Glaze3D: Yet Another 3D Chipset
Dixie_Flatline writes "This chipset looks pretty cool to me. I'm suprised that it hasn't shown up on slashdot before now, based on it's immense hoopyness. And it's got Linux support...and it hasn't even been released yet. Go here. " Basically this thing claims to crush everything else on the market. If it makes for better games, I'm all for it.
Excuse me here, but chip design is nothing like game or demo design. They may be from the coolest demo scene ever, it does not mean squat. The two skill sets are entirely different, although extensive knowledge of graphics algorithms is a must for architects specifying/designing high level specs for graphics accelerators. Being a doctoral student with IC design experience, I can talk for hours on the difficulties and the financial burden associated with designing a 16-bit RISC processor, let alone a state-of-the-art graphics accelerator.

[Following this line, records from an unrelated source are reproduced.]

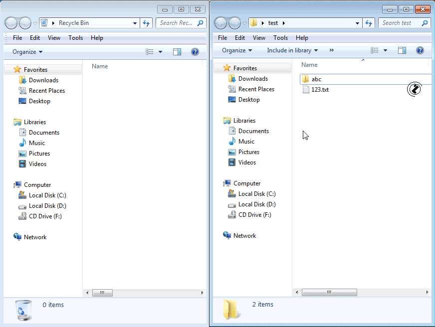Open the view options dropdown arrow in test window
Image resolution: width=435 pixels, height=327 pixels.
tap(385, 50)
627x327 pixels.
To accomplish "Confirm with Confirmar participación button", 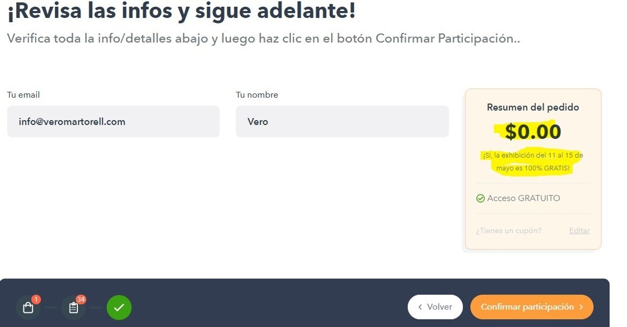I will (532, 307).
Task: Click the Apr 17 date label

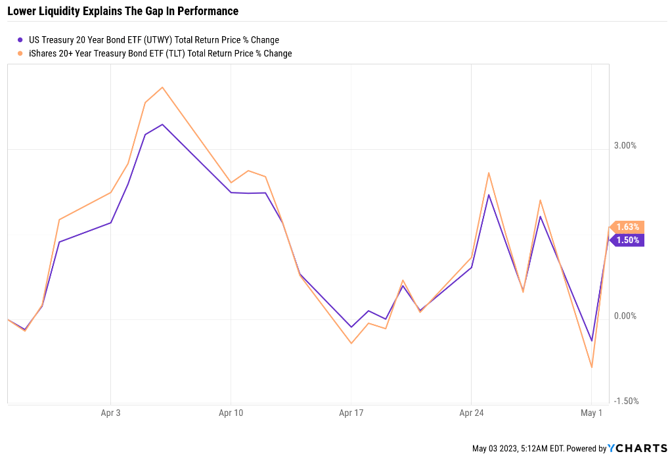Action: (x=351, y=413)
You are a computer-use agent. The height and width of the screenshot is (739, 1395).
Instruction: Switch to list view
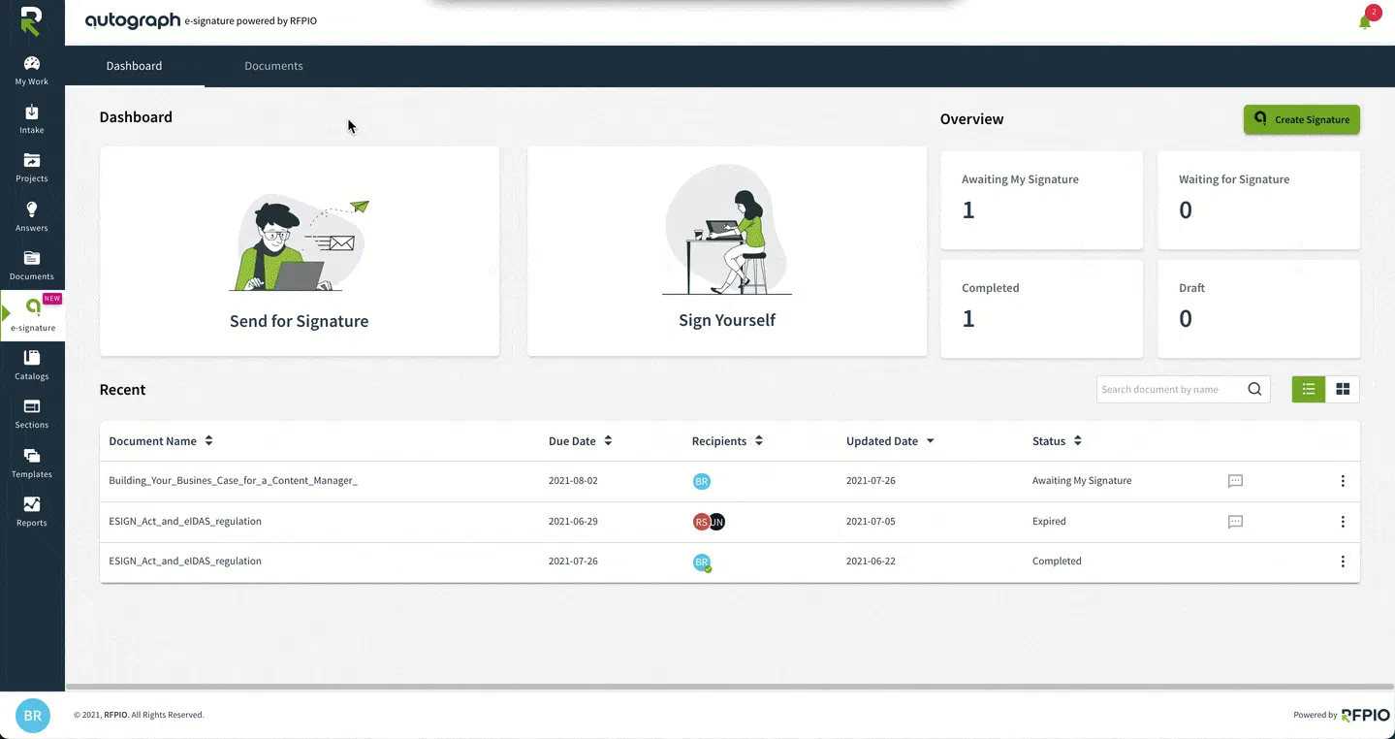click(1309, 389)
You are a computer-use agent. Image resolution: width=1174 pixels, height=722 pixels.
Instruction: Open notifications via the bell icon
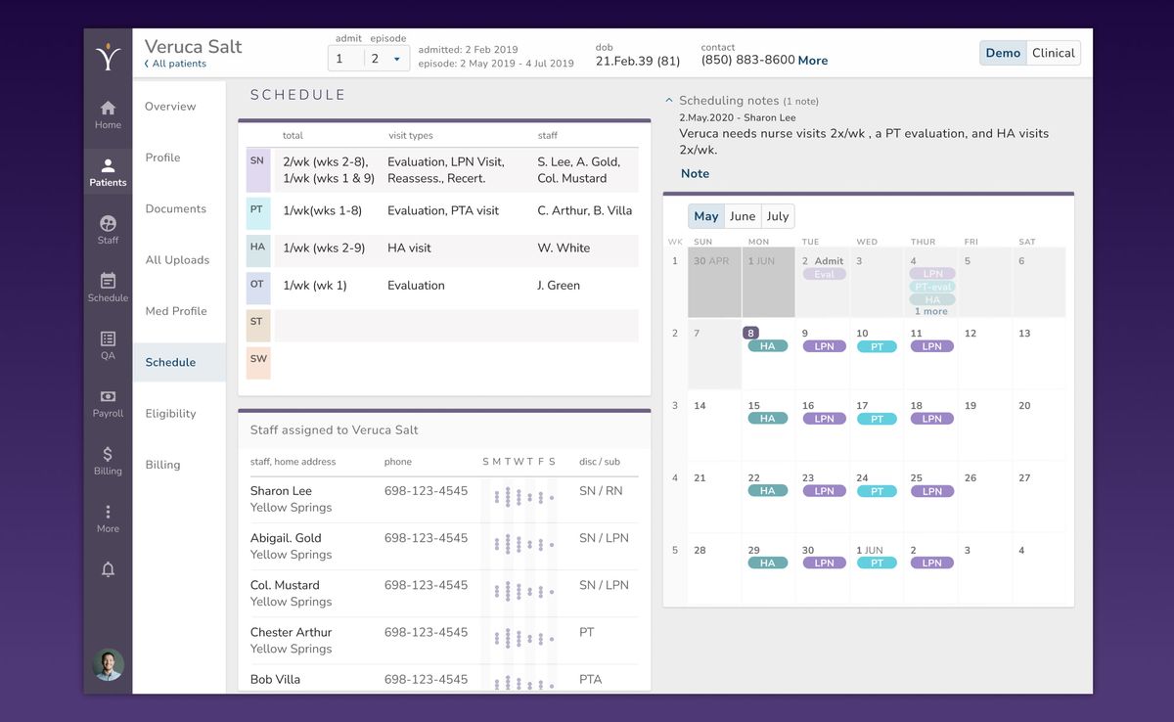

This sounds like a hoax to me, or a bunch of really hopeful kids with an impressive spec, but nothing else. I would have the following questions to any group venturing on their own to design and build their graphic accelerator without bundles of cash and/or experience:
-How will you pay for the design tools? EDA tools to compile the HDL design, place & route, simulate, etc. cost more than 100K per seat. It is nothing like grabbing gcc or egcs from the nearest Linux ftp site and starting coding..
-How will they prototype their chip? A graphics accelerator will not fit in most FPGAs, so even that cheapest prototyping method is out of the question. They will probably need to rent/acquire hardware emulators or have prototypes built, which cost a lot of $$$$.
-Then again, it doesn't only take a bunch of us geeks & 3D programming wizzes (plural of 'wiz', anyone?) to put a 3D chip on the market-you need hordes of suits for marketing, advertising and other stuff, too..They don't come in cheap.
With all due respect for Finnish technical talent(Nokia and of course Linus comes to mind), I believe they will fail miserably. If this is for real, that is.
Zigbee Central: A Zigbee weblog
Okay, this text is based on the conversation I had last October with a friend of mine, who happened to be one of the Pyramid3D software developers at VLSI Solution. I have to emphasize that all opinions are his, and this is heavily from the P3D point of view, naturally. Unfortunately he is on holiday right now, and I just have to relay his views here.
Years ago Bitboys approached VLSI with the promise that they had designed a 3D-engine. When the money was assigned, it was found out that it was actually only code directly from some game, and had no any real definitions behind it. The actual P3D development was done by VLSI Solution, who had 20 people working on it full-time since 1995, for over three years. Bitboys were bought out of the project around 1997.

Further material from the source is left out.